The incision requires little to no care after the dressing is removed. The area may be bathed gently with a mild soap. The sutures or the metal clips are removed three to seven days after the operation.
As with all operations, patients who are obese, smoke, or have poor nutrition are at greater risk for developing complications related to the general anesthetic itself.
Hypoparathyroidism (under-functioning of the parathyroid glands) can occur if the parathyroid glands are injured or removed at the time of the thyroidectomy.
Hypothyroidism (under-functioning of the thyroid gland) can occur if all or nearly all of the thyroid gland is removed. This may be intentional when the diagnosis is cancer. If the patient's thyroid levels remain high, he may be required to take thyroid replacement for the rest of his life.

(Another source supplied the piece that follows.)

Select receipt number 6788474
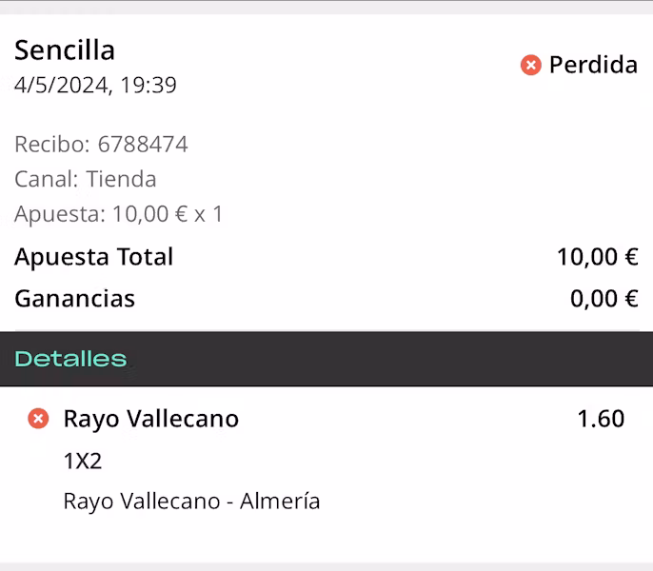This screenshot has height=571, width=653. [143, 145]
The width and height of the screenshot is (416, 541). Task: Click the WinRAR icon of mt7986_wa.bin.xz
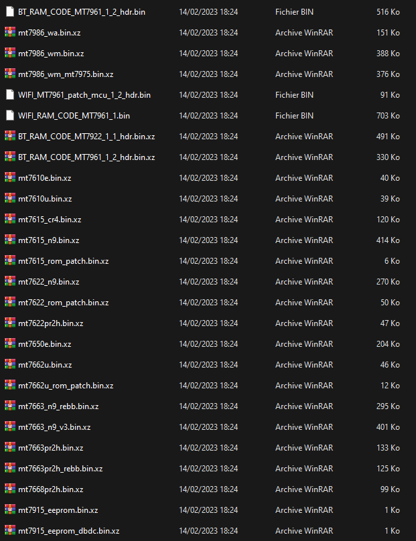click(9, 33)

The neck and the area surrounding the thyroid gland have a rich supply of blood vessels. Bleeding in the area of the operation may occur and be difficult to control or stop. Rarely is a blood transfusion required, although a hematoma (collection of blood) may develop. If this occurs, it may be life-threatening. As the hematoma enlarges, it may obstruct the airway and cause the patient to stop breathing. If a hematoma does develop in the neck, it may require drainage to clear the airway.
Wound infections can occur. If they do, the incision is drained, and there are usually no serious consequences.
Most patients are discharged from the hospital one to four days after the procedure. Most resume their normal activities two weeks after the operation. Patients who have cancer may require subsequent treatment by an oncologist or a endocrinologist.
Kaplan, Edwin. "Thyroid and Parathyroid." In Principles of Surgery, ed. Seymour I. Schwartz, et al. New York: McGraw-Hill, 1994.
"Thyroidectomy." In The American Medical Association Encyclopedia of Medicine, ed. Charles B. Claymon. New York: Random House, 1989.
"Thyroid Gland Removal." ThriveOnline. <http://thriveonline.oxygen.com>.
Mary Jeanne Krob, MD, FACS
Endocrinologist—A physician who specializes in treating patients who have diseases of the thyroid, parathyroid, adrenal glands, and/or the pancreas.
Hyperthyroidism—Abnormal over-functioning of the thyroid glands. Patients are hypermetabolic, lose weight, are nervous, have muscular weakness and fatigue, sweat more, and have increased urination and bowel movements. This is also called thyrotoxicosis.
Hypothyroidism—Abnormal under-functioning of the thyroid gland. Patients are hypometabolic, gain weight, and are sluggish.
Recurrent laryngeal nerve—A nerve that lies very near the parathyroid glands and serves the larynx or voice box.